Maurizio Crozza - (foto da youtube.com)
Nel mese di maggio il debito pubblico è arrivato alla cifra mostruosa di 2.278,9 miliardi di euro, in aumento di 8,2 miliardi rispetto al mese precedente. Nonostante ciò il segretario del Pd Matteo Renzi è tornato a chiedere all’Europa più flessibilità sui conti, vale a dire la possibilità di fare deficit di bilancio aggiuntivo nei prossimi cinque anni. Insomma, il lupo perde il pelo ma non il vizio. Il punto dirimente è che spesso i nostri governanti impiegano risorse non disponibili. Un uomo di buon senso potrebbe pensare che esse siano utilizzate per fare investimenti o per ridurre le disuguaglianze, ma purtroppo non è così. Nella maggior parte dei casi esse finiscono per 'foraggiare' le clientele politiche o più semplicemente per garantire un ‘posto fisso’ agli esponenti della casta politico - istituzionale.
Maurizio Crozza - (foto da memegen.com)
Un’indagine condotta dall’Ires, centro studi della Cgil, ha rilevato un incremento, tra il 2000 ed il 2014, di 5.000 aziende partecipate dal settore pubblico, in tutto sono 8.893, una ogni 6.821 abitanti. Molte, secondo l’indagine, non svolgono alcuna attività (1.663) ed in tante gli amministratori sono più numerosi dei dipendenti (1.214). La Regione più piccola d’Italia, la Valle d’Aosta, ne ha una ogni 1.929 valdostani. Il numero dei dipendenti assunti spesso per chiamata diretta (cioè senza concorso pubblico) è di 783.974 unità. In tempi di spending review ci si aspetterebbe una razionalizzazione, invece aumentano gli enti inefficienti o inutili.
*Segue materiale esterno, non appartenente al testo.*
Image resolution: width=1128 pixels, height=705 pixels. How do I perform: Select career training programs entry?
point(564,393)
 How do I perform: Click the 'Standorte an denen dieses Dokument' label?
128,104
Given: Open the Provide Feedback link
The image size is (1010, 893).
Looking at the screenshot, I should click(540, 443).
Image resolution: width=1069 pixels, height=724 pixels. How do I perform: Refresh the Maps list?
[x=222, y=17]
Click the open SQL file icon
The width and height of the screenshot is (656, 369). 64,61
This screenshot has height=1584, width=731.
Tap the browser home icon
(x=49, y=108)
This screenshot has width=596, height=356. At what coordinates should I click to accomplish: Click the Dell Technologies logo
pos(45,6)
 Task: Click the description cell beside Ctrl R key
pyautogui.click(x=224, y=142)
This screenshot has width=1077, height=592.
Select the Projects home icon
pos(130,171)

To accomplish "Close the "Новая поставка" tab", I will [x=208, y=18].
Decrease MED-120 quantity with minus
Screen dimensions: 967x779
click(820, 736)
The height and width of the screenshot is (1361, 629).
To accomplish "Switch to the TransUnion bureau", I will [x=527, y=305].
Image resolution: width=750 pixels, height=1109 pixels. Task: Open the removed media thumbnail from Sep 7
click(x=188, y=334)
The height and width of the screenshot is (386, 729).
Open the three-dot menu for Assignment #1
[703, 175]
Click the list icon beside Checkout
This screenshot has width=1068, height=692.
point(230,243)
L’ex commissario alla revisione della spesa, Carlo Cottarelli, all’inizio del 2014, aveva stimato un risparmio di 2 miliardi di euro l’anno ed una riduzione delle aziende partecipate a mille. Ma così non è stato. Il dubbio più che legittimo è che lo scopo di molti di questi enti sia solo quello di garantire un posto ai ‘trombati’ della politica ed uno stipendio sicuro agli amici degli amici.
Maurizio Crozza imita Roberto Formigoni
(foto da youtube.com)
La notizia più preoccupante è quella sulla povertà assoluta. Il dato per il 2016 comunicato dall’Istat è simile a quello dell’anno precedente. 1 milione e 619mila famiglie, cioè 4 milioni e 742mila individui fanno fatica a procurarsi i mezzi essenziali per vivere. La maggior parte di queste famiglie vivono nel Sud Italia, ma questa non è una novità. Quello che indigna è che lo Stato continui a fare debiti e sperperare risorse pubbliche per mantenere e sovvenzionare clientele e caste politiche ed istituzionali, anziché adoperarsi per dare un’opportunità a chi vive in una condizione di povertà assoluta o di esclusione sociale.